July and August in central Virginia bring blast-furnace days. When that blast-furnace covers other states it becomes newsworthy and people begin uttering phrases like “heat dome”. Heat dome? Is that Newspeak for heat wave? Whatever, it gets brutal. Oppressive. Dangerous. This is heat that kills people.
This morning’s heat index was at 119° F (48° C) by noon. The real air temperature reached 102° by 3 PM. That’s 102° in the shade. Add sweltering humidity so your perspiration doesn’t easily evaporate and you’ve got a recipe for heat stroke.
The temperature in my upstairs guest rooms reached 100° by afternoon. I keep the air conditioner off upstairs as there is no one living in that space. I’ll be honest; it felt much hotter than 100° up there.
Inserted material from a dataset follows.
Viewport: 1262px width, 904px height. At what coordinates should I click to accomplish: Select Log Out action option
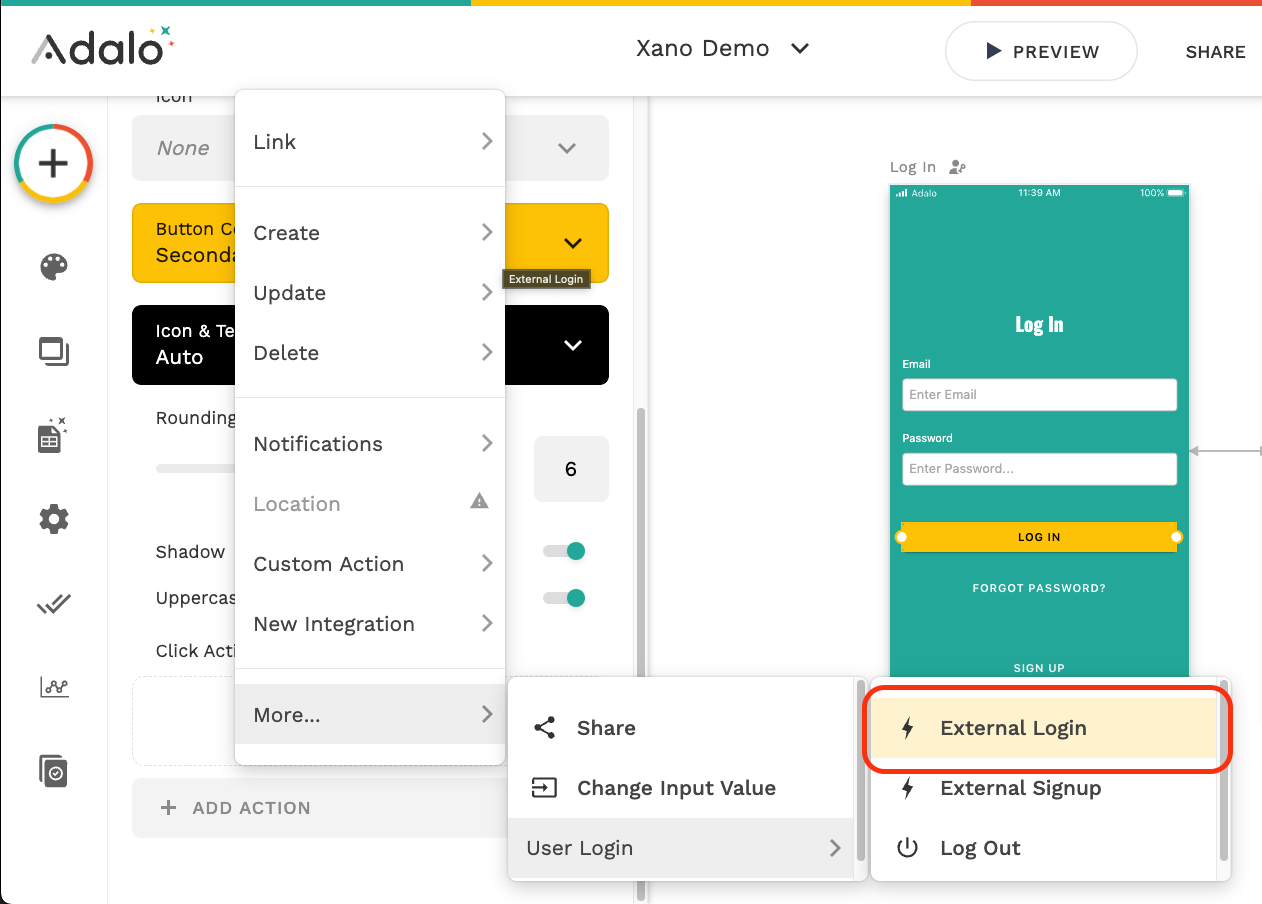pyautogui.click(x=979, y=848)
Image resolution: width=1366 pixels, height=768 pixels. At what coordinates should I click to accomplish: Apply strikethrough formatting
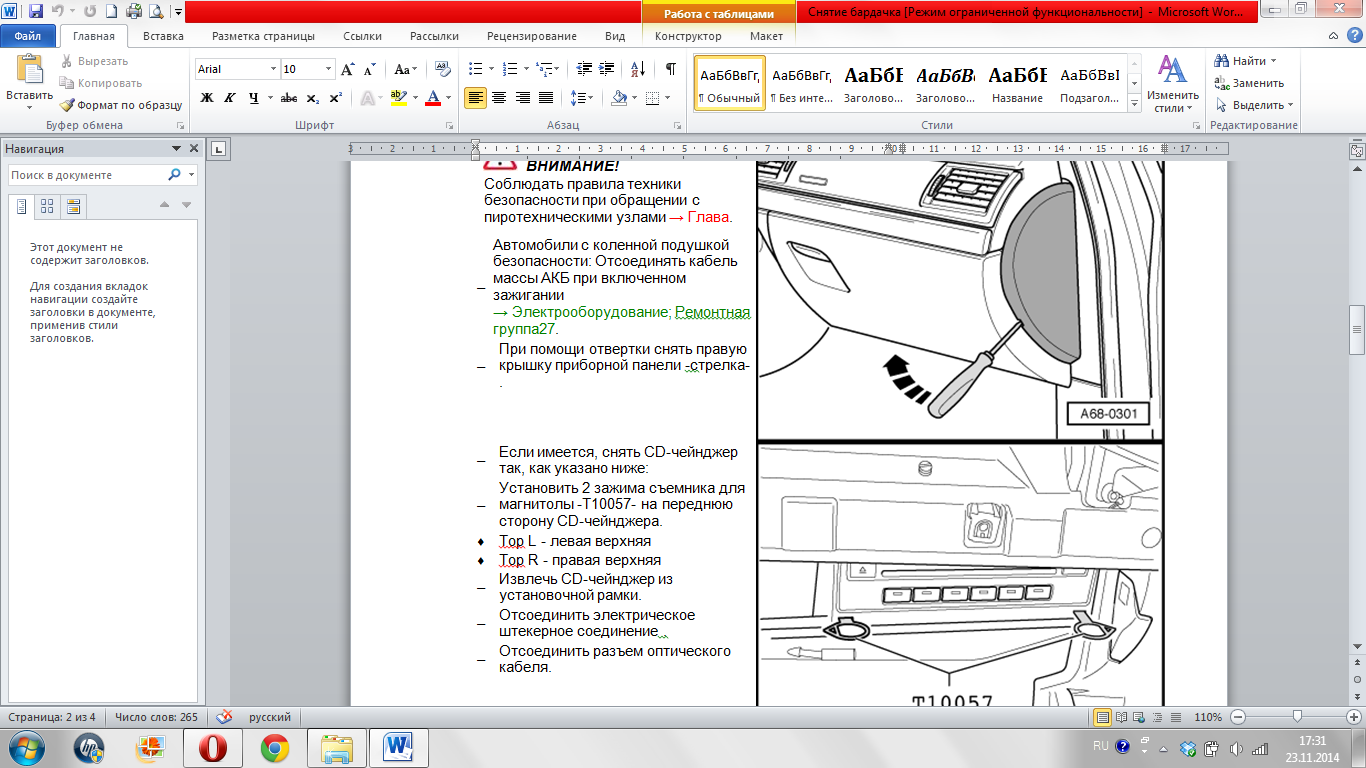point(289,98)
Downstairs in the air conditioned living room the a/c unit struggled, running full time to hold the temperature at a balmy 80°.
The heat reminds me of a summer I spent in Winston-Salem, North Carolina. I was working my way through college and trying to save every dime, so I rented a room at an old boarding house. There was no air conditioning and my room was on the top floor under a metal roof and directly above the kitchen, which prepared dozens of meals for boarders and guests all day. “Hot” did not describe that room. It was a sauna. It was a lie-naked-on-the-bedsheets-and-sweat room. And because the house had only one bathroom for each floor, even a cool shower was often not an option. I’ll quit writing now, before people get the notion I’m complaining. Stay cool, peeps.